In a purely embedded system, the IPL tool will likely start all system processes. In a persistent system, the IPL tool will probably be used to start up the persistence layer, which may in turn start other processes.

Driver Rendevous

Construction: This description requires further enhancement.

The final enhancement in the the EROS v2.0 kernel architecture is the redesign of Device capabilities. In the v1.0 kernel, devices were implemented in the kernel, and a device capability was ultimately bound to a particular piece of hardware. In the v2.0 kernel, device capabilities simply reflect requests up to a responsible driver.

The reason that device capabilities exist at all is the problem of thread loss. If a persistent process is ever permitted to directly invoke a non-persistent process, and a checkpoint occurs at the wrong time, the persistent process might never awaken. To resolve this, we have introduced in-kernel device rendevous objects. Device capabilities now name these rendevous objects.

Rendevous objects provide a reflection service. The driver calls the provider half of the rendevous object with a WaitForRequest using one type of device capability. The client, which can be either persistent or non-persistent, calls a capability for the client half of the rendevous object. Within the kernel, control does not pass directly to the driver. Instead, the caller is blocked on a stall queue and the driver thread of control is released, receiving the information passed by the client.

Revisions to Checkpoint Mechanism

In the EROS v2, checkpointing can be entirely compiled out. This may be appropriate for two types of applications:

Purely ROMable applications, where there is no storage subsystem available.
Applications in which the storage system does not play a central role in the integrity of the system.
For example, a digital camera might reasonably manage its flash device in the style of a conventional file system rather than using checkpointing. As with a UNIX file system, this file system would need to be checked for consistency at power-up.

If checkpointing is included in the kernel build, the division of labor changes a bit relative to the earlier kernel version:

The snapshot and stabilization phases are still driven by the kernel, but of course all of the associated disk I/O is accomplished by making requests of the appropriate object source.
The checkpoint directory, the log itself, and the entire migration process are now managed in user-level code.

A new capability will be introduced that will allow a user-level object source to read and write objects into the object cache. This is a security-critical interface, because it essentially enables an application to convert data (disk frames) into capabilities by creating node objects from raw bits. A fundamental assumption is being made here, which is that the wielder of the object source capability is trusted in the same way that a disk driver would be.

Open Issue

There is an open issue in this design: placing the checkpoint directory in user level code may introduce an unacceptable performance delay, because the "fault on first modify" that is performed to verify that an object has enough space in the checkpoint area must now be reflected to user mode. This is potentially a bottleneck -- especially when restarting the system following a snapshot.
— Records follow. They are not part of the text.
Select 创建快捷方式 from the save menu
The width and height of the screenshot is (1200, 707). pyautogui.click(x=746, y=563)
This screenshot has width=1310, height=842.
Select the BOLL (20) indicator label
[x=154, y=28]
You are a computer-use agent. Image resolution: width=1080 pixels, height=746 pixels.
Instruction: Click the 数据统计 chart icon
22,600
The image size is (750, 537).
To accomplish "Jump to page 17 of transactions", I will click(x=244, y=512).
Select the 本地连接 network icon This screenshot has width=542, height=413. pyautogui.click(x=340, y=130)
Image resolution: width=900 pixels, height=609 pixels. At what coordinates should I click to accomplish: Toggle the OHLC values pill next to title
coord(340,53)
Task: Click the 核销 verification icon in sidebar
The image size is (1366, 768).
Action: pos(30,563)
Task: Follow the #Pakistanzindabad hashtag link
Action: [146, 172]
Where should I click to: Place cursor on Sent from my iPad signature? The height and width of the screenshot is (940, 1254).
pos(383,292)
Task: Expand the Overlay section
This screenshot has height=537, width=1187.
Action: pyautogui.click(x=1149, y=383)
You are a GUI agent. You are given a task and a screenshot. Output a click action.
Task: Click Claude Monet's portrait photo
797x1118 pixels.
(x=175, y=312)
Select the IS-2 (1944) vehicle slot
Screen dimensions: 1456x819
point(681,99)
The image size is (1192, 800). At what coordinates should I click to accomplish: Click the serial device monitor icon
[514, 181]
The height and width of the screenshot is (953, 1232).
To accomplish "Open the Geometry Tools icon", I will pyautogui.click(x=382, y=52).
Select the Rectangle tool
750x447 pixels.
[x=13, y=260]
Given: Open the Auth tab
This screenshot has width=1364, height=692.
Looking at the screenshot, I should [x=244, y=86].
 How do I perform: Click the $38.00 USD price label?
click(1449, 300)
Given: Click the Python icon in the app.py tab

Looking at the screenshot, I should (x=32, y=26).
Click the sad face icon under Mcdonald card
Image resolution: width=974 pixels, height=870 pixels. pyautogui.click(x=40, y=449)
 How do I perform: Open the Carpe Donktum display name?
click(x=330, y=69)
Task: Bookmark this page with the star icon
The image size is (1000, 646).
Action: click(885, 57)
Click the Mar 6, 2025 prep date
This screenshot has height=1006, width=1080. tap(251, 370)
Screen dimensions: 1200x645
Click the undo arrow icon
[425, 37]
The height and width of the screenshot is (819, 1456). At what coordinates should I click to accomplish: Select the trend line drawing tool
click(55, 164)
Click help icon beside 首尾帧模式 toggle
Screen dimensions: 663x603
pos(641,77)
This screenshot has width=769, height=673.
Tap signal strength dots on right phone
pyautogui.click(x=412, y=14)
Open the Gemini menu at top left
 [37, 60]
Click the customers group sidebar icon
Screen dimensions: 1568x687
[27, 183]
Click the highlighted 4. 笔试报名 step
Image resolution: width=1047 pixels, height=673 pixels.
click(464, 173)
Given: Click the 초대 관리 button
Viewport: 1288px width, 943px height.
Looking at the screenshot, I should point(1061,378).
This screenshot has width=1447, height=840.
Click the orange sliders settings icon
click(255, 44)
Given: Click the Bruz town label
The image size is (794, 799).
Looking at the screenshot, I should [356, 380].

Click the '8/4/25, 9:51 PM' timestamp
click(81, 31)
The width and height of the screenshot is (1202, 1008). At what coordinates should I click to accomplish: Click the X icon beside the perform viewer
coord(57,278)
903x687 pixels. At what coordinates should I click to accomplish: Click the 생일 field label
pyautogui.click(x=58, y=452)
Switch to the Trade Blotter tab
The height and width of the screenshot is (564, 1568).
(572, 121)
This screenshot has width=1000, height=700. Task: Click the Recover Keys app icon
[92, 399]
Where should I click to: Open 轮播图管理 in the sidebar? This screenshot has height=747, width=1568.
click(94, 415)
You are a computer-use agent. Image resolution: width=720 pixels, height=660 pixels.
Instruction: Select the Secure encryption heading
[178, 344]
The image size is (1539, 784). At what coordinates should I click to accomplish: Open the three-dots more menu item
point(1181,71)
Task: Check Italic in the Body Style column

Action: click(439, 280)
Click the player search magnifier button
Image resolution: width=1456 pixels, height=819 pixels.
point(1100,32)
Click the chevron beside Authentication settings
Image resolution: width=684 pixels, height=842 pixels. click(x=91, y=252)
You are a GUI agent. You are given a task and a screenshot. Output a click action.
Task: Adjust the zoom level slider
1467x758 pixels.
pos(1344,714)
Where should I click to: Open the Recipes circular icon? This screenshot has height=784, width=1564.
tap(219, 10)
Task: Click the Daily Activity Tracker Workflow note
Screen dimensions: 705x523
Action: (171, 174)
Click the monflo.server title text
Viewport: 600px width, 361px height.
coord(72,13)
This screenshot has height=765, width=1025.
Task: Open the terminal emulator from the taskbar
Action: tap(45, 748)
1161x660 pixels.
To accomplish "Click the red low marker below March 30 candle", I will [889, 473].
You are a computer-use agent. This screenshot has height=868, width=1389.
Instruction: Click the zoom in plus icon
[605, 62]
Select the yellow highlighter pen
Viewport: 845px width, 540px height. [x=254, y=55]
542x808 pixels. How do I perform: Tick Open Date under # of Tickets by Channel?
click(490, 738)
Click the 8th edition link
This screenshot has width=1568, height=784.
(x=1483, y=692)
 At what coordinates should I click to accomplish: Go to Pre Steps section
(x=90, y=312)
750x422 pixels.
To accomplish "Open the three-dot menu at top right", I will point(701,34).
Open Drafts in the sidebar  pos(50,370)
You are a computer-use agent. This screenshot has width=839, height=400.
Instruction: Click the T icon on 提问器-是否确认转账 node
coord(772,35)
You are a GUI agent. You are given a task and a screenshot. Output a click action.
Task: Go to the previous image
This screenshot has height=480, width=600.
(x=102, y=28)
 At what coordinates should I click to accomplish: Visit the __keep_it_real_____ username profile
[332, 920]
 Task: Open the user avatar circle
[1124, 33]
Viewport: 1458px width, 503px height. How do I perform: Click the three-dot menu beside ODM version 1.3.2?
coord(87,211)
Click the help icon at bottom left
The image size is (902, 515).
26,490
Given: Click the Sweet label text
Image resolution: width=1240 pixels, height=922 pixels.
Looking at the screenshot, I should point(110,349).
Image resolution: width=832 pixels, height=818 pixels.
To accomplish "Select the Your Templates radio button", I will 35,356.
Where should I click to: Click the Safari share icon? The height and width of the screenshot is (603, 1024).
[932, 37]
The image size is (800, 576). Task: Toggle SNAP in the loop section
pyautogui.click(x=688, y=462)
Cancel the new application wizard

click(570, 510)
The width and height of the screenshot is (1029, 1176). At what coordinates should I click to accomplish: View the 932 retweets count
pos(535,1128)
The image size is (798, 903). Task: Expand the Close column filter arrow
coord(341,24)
For the moment, I'm going to try things as-is without doing any optimization against this potential bottleneck. If this proves to be a problem, the interface to the application-level object source can easily be redefined to move the responsibility for the checkpoint accounting back into the kernel. Note that the kernel does not need to know where the objects are going. It only needs to know the bound on the number of allowable dirty objects at any given time.

Kernel Malloc

The move to user drivers carries with it the long-avoided adoption of a dynamic memory allocator for the kernel. This is described in the Kernel Malloc design note.